The Eel River and Eureka Railroad company was organized on November 14, 1882, by a group of Eureka businessmen led by John M. Vance (b. Nova Scotia October 1, 1821 - d. January 1892). One of the other founders of the line was William Carson.

==History==
The primary 25 mi of the Eel River and Eureka Railroad ran from the line's office and depot at the foot of Second Street, Eureka to Burnell's station, a town near Hydesville. The longest tunnel was nearly 2000 ft through Table Bluff between the stops of Salmon Creek and Swauger's Station.

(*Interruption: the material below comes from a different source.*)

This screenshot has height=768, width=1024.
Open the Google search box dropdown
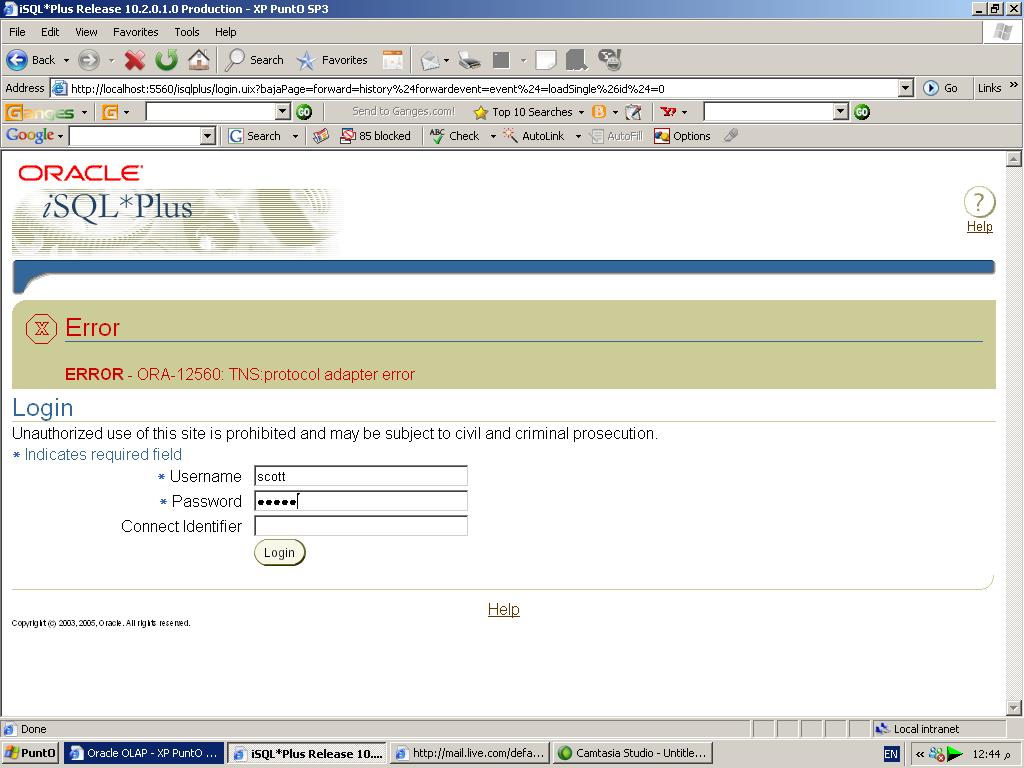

By 1896, the Eel River and Eureka Railroad was running passenger trains twice a day, every day but Sunday when there were three trains. From June 1895 to June 1896, the line had 32,811 passengers who paid a total of $24,748.70 in fares. In the same period, the line earned $67,568.85 from lumber and freight, over 3,000 tons of which was butter from the Eel River Valley dairies.

After the junction at Alton the Pacific Lumber Company Railroad extended south about 4 mi through and slightly beyond the town of Scotia.

In October 1902, all the property and rights of the Eel River and Eureka Railroad were transferred to the San Francisco and Northwestern Railway.

The tracks became part of a continuous line from San Francisco to Trinidad in the summer of 1914. On December 28, 1918, the San Francisco and Northwestern Railway transferred the assets to the Northwestern Pacific Railroad. The line was considered one of the toughest in the nation to build and maintain.

 Depot buildings were added at all major stops. A roundhouse and depot were built in Eureka, California. The Eureka Depot building was torn down in January 1971 and two weeks later the roundhouse was also demolished. The Fortuna Depot building is now a historical museum.